Gas Air Mata ke Tribune Penonton
Ini jadi penyebab utama banyaknya korban jiwa. Kejadian sebelumnya, di tahun 2018 melawan Persib Bandung, gas air mata juga ditembakkan untuk membubarkan aksi Aremania yang masuk lapangan.
Namun, tidak ada korban di tempat karena gas air mata tidak ada yang masuk ke tribune penonton seperti usai laga melawan Persebaya, Sabtu (1/10/2022).
Aremania banyak yang melakukan protes kepada Kepolisian karena suporter yang ada di tribune sebenarnya tidak punya niat masuk ke dalam lapangan.
“Mana tanggung jawabnya kalau sudah seperti ini. Ditembak gas air mata, membuat suporter panik untuk keluar. Tapi ketika ada korban sesak nafas atau pingsan tidak ada yang membantu evakuasi,” protes salah satu Aremania kepada Bola.com semalam.
Tim Medis Terbatas
Ketika ratusan korban berjatuhan karena terhimpit, sesak nafas atau terinjak saat hendak meninggalkan tribune, penanganan medis terlambat. Ini karena korban terlalu banyak. Ratusan orang jadi korban di tribune dan lainnya dibawa ke pintu utama stadion. Sedangkan petugas medis yang ada sangat terbatas. Begitu juga dengan peralatannya.
Banyak korban yang awalnya sesak napas akhirnya tak sadarkan diri dan meninggal di tempat. Dari informasi yang disampaikan Kapolda Jatim, Ijen Nico Afinta, ada 34 korban yang meninggal di tempat. Sedangkan sisanya meninggal dalam perjalanan dan saat perawatan di rumah sakit.
Bola.com menjadi sanksi bagaimana korban terlambat dapat penanganan medis. Sebagian besar dibawa oleh rekannya sesama Aremania dengan digendong dan sudah lemas atau tak sadarkan diri. Ketika rekannya tidak dapat bantuan medis, mereka juga bingung harus berbuat apa. Sedangkan tim medis sudah sibuk dengan pasien lain yang tergeletak hampir di semua lorong utama Stadion Kanjuruhan.

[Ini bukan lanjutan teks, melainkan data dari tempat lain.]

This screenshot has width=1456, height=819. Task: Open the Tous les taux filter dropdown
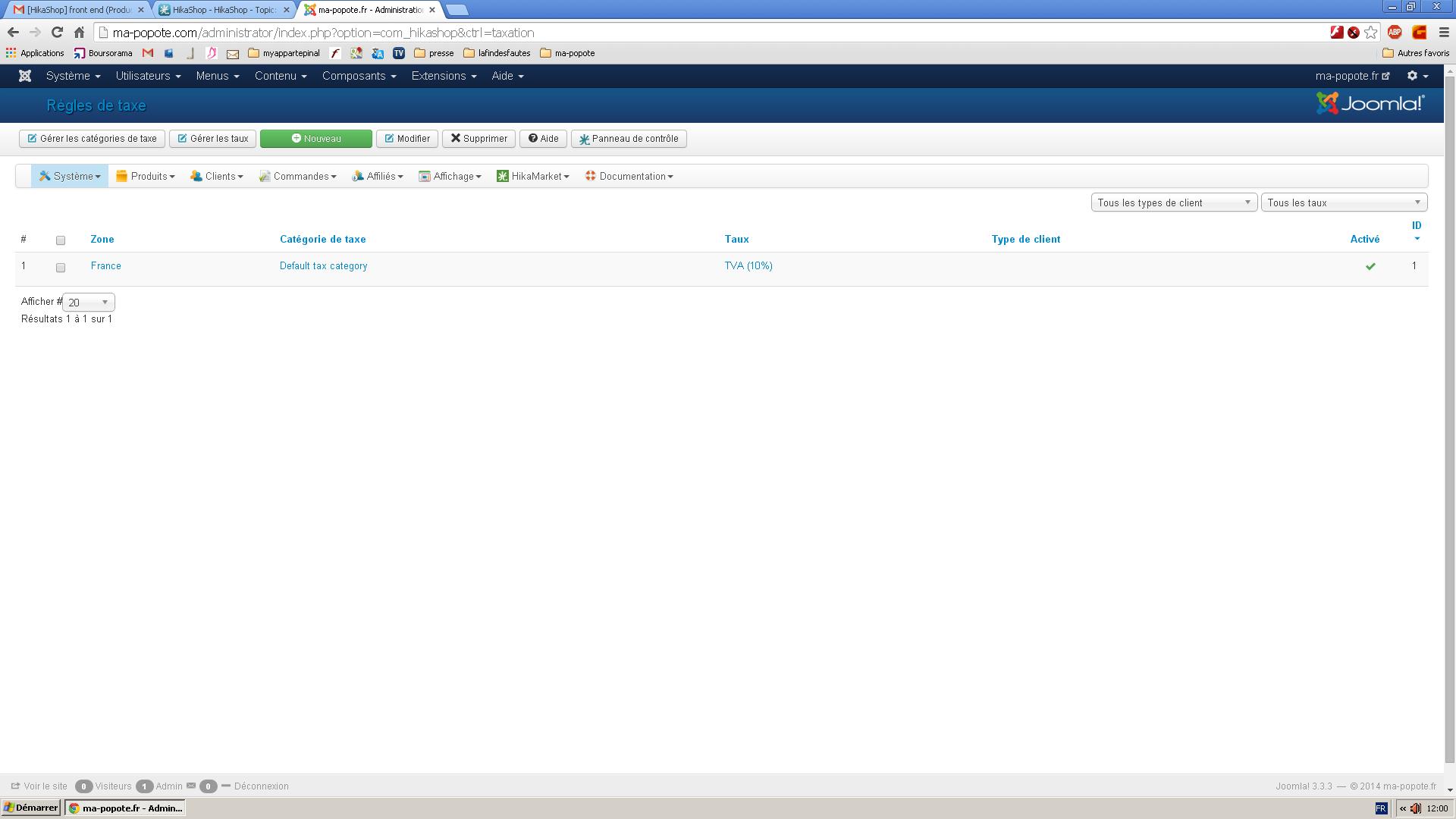pyautogui.click(x=1343, y=202)
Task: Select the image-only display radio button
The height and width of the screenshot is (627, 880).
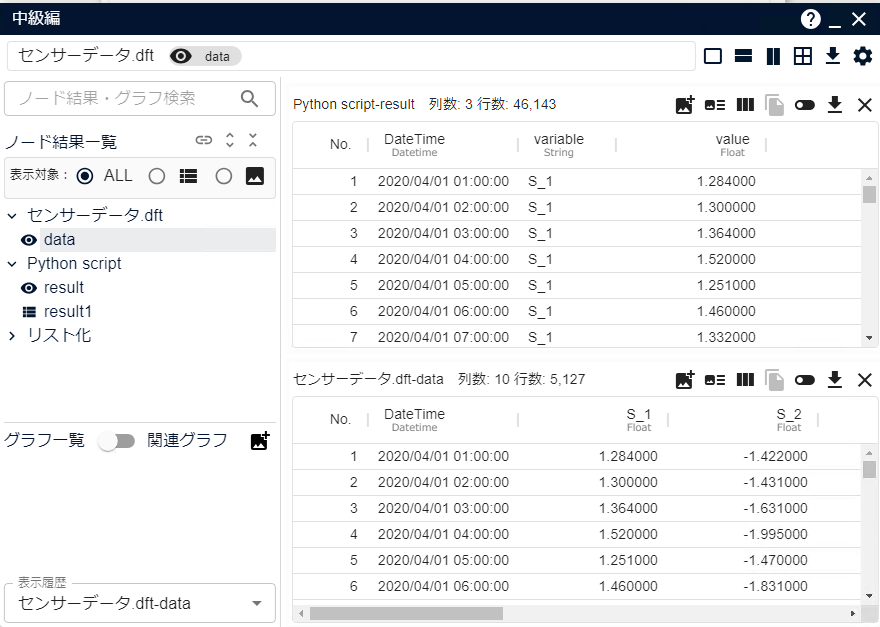Action: click(224, 176)
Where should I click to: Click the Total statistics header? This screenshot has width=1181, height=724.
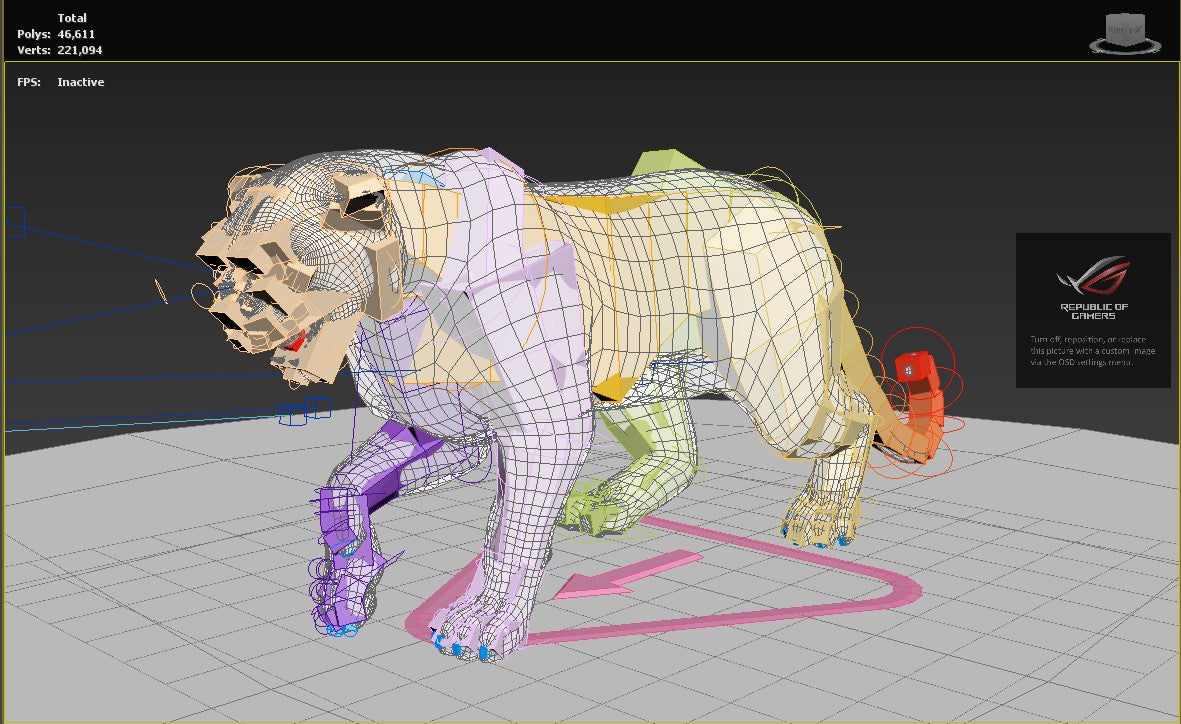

Jumlah ambulans juga terbatas untuk membawa korban secepatnya ke rumah sakit. Sebagian korban harus dibawa ke rumah sakit menggunakan truk Polisi. Tidak sedikit juga Aremania yang ditemukan tidak bernyawa di tribune ketika penyisiran dilakukan. Korban yang tak dapat penanganan medis itu dikumpulkan di pinggir lapangan sebelum dibawa ke rumah sakit.